Fry engaged the Sanquerico and Patti Opera Company under the management of John Sefton to perform the first season of opera at the house. The opera house opened on November 22, 1847 with a performance of Giuseppe Verdi's Ernani with Adelino Vietti in the title role. Sefton and his company were not re-engaged by Fry, and the opera management of the house went to Cesare Lietti for the second season. During his tenure the opera house presented the United States premiere of Verdi's Nabucco on April 4, 1848.

Lietti was also replaced after one season, and the Astor's third and longest lasting opera manager, Max Maretzek (1821-1897), was hired for the third season, which commenced in November 1848. The following year Maretzek founded his own opera company, the Max Maretzek Italian Opera Company, with whom he continued to stage operas at the Astor Opera House through to 1852. Under Maretzek, the opera house saw the New York premiere of Donizetti's Anna Bolena on January 7, 1850 with soprano Apollonia Bertucca (later Maretzek's wife) as the title heroine.

The theatre was built with the intention of attracting only the "best" patrons, the "uppertens" of New York high society, who were increasingly turning out to see European singers and productions who appeared at local venues such as Niblo's Garden. It was expected that an opera house would be:
a substitute for a general drawing room – a refined attraction which the ill-mannered would not be likely to frequent, and around which the higher classes might gather, for the easier interchange of courtesies, and for that closer view which aides the candidacy of acquaintance.

In pursuit of this agenda, the theatre was created with the comfort of the upper classes in mind: benches, the normal seating in theatres at the time, were replaced by upholstered seats, available only by subscription, as were the two tiers of boxes.
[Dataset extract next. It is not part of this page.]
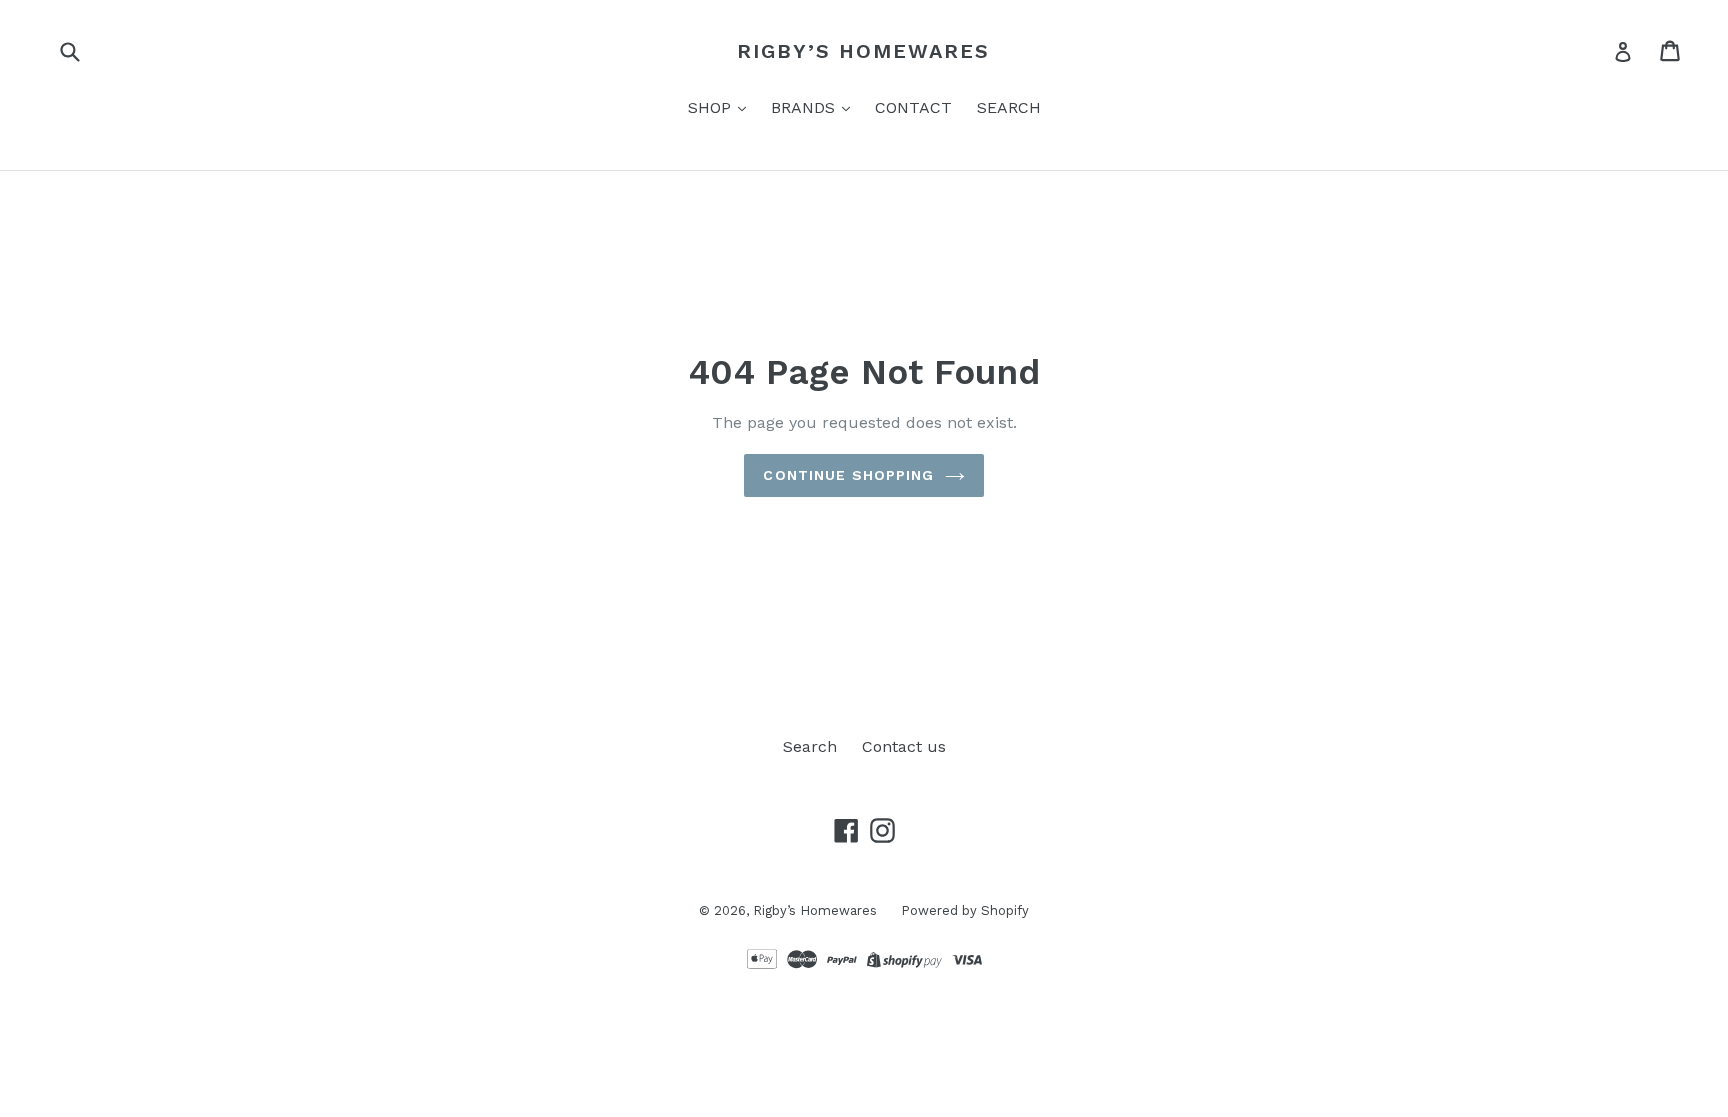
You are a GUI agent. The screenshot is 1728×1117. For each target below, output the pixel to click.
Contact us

On the other hand, 500 general admission patrons were relegated to the benches of a "cockloft" reachable only by a narrow stairway, and otherwise isolated from the gentry below, and the theatre enforced a dress code which required "freshly shaven faces, evening dress, and kid gloves".
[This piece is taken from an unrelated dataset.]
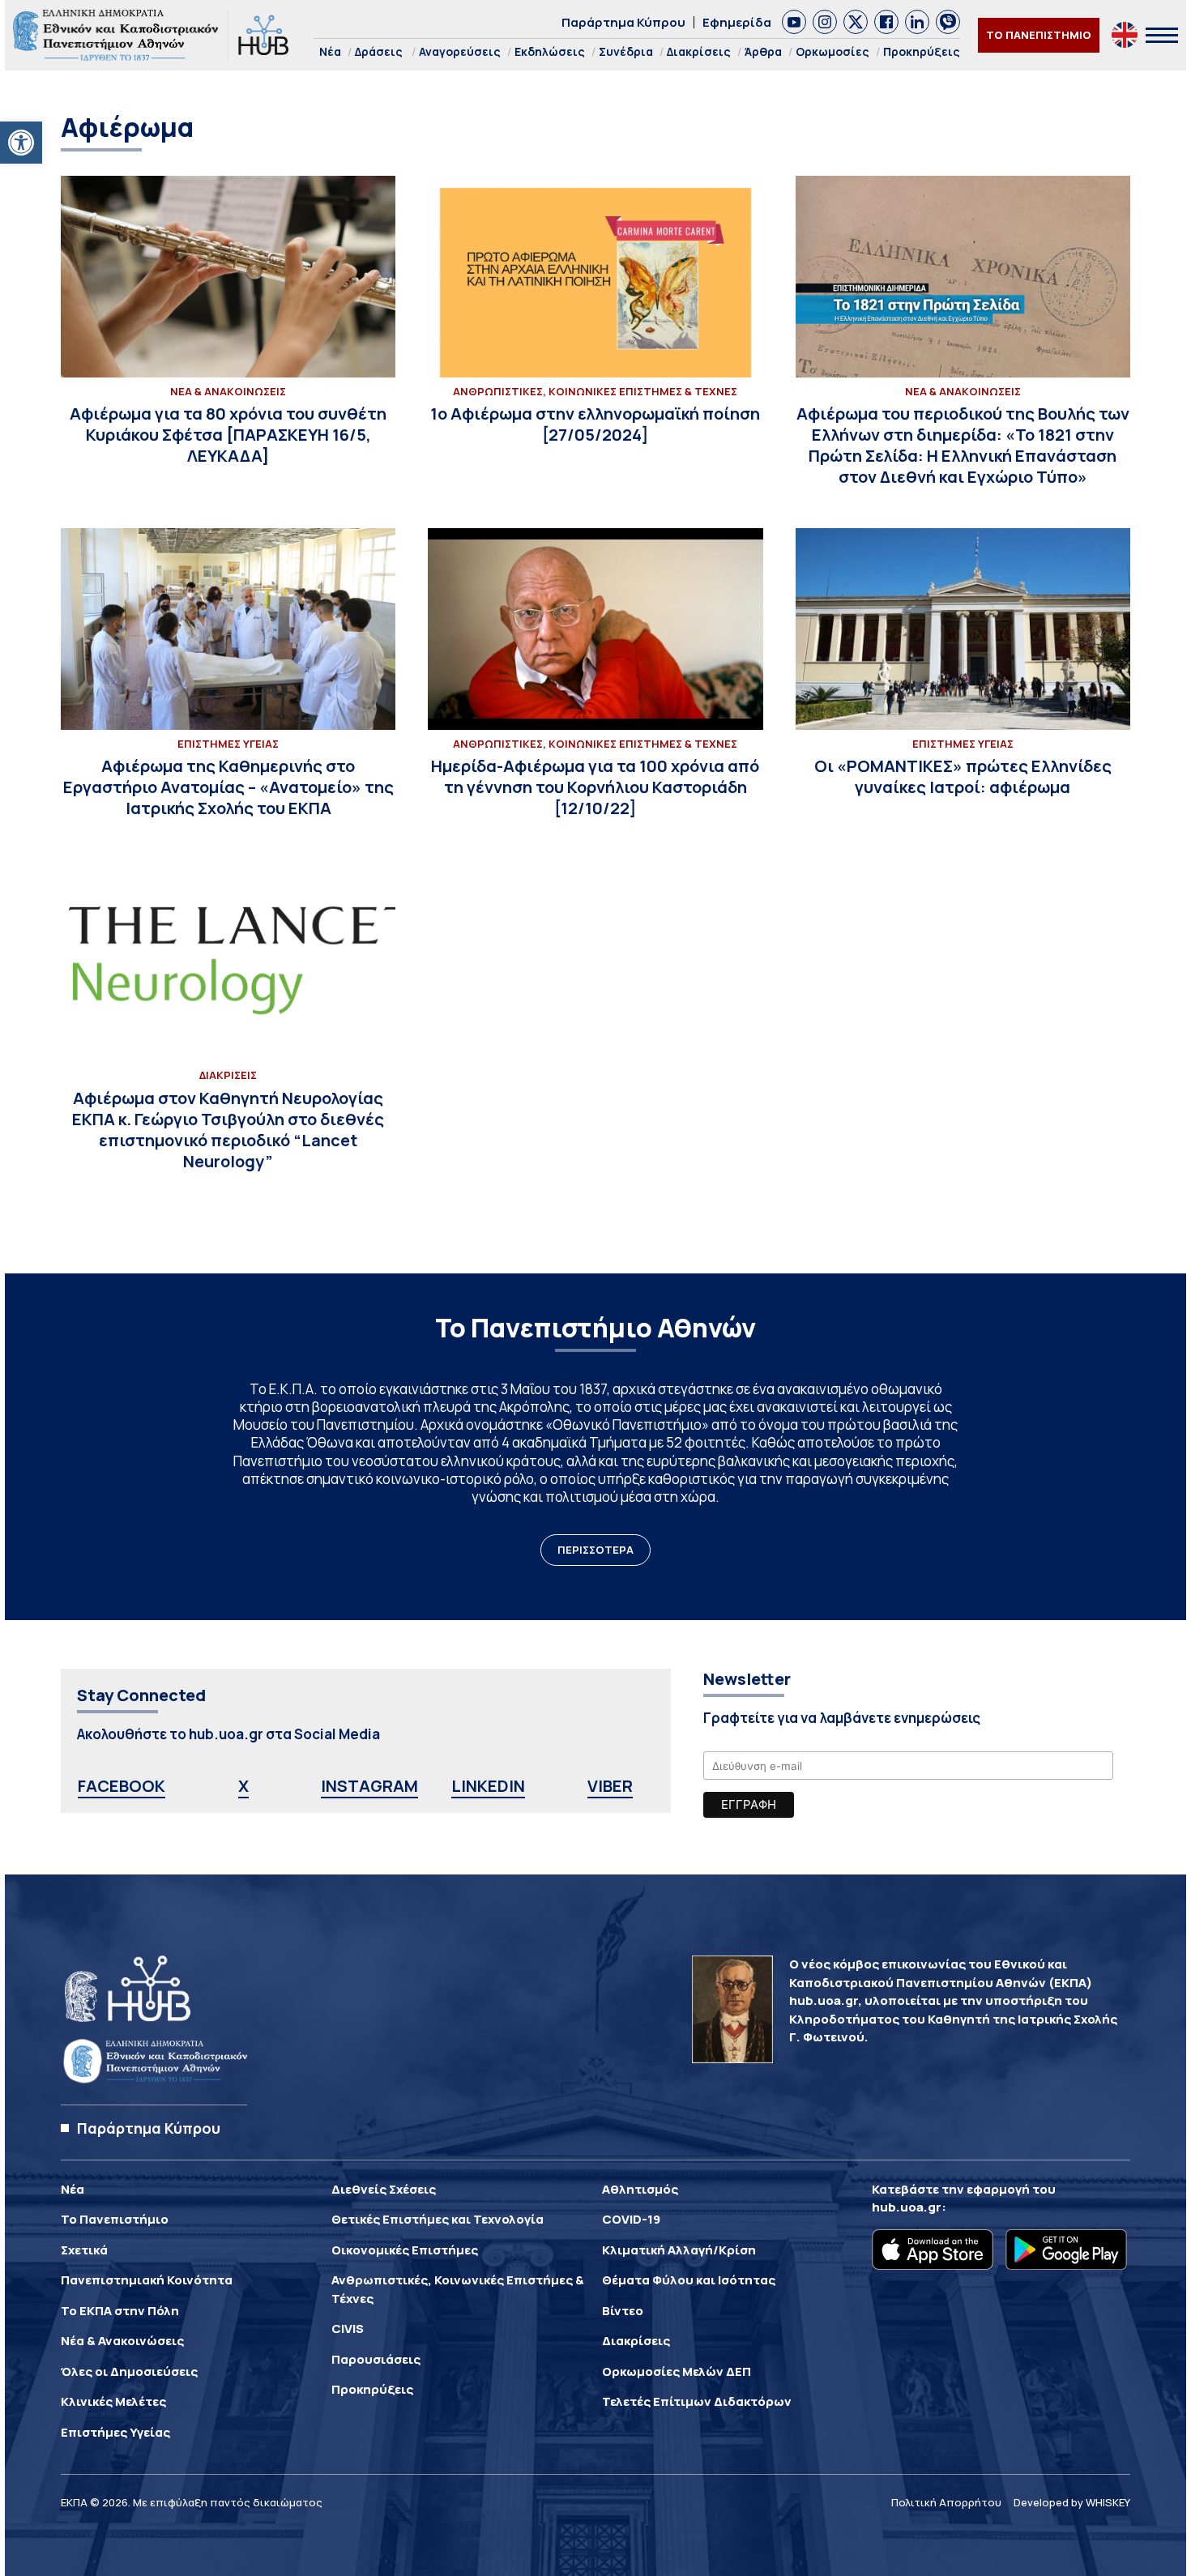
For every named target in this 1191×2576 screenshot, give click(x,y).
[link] (21, 143)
Limiting the attendance of the lower classes was partly intended to avoid the problems of rowdyism and hooliganism and common street crime which plagued other theaters in the entertainment district at the time, especially in the theatres further south on the Bowery. Nevertheless, it was the deadly infamous Astor Place Riot, only a year and a half after opening on May 10, 1849 which caused the theatre to close permanently – provoked by competing performances of Macbeth by English actor William Charles Macready (1793–1873), at the Opera House (which was then operating under the name "Astor Place Theatre", not being able to sustain itself on a full season of opera) and American Shakespearean actor Edwin Forrest (1806–1872), at the nearby Broadway Theatre earlier venue of 1889–1929, on 41st Street.

== Clinton Hall ==

After the riot, the theater was unable to overcome the reputation of being the "Massacre Opera House" at "DisAster Place". By May 1853, the interior had been dismantled and the furnishings sold off, with the shell of the building sold for $140,000 to the New York Mercantile Library, which renamed the building "Clinton Hall".

In 1890, in need of additional space, the library tore down the opera house building and replaced it with an 11-story building, also called Clinton Hall, which still stands on the site.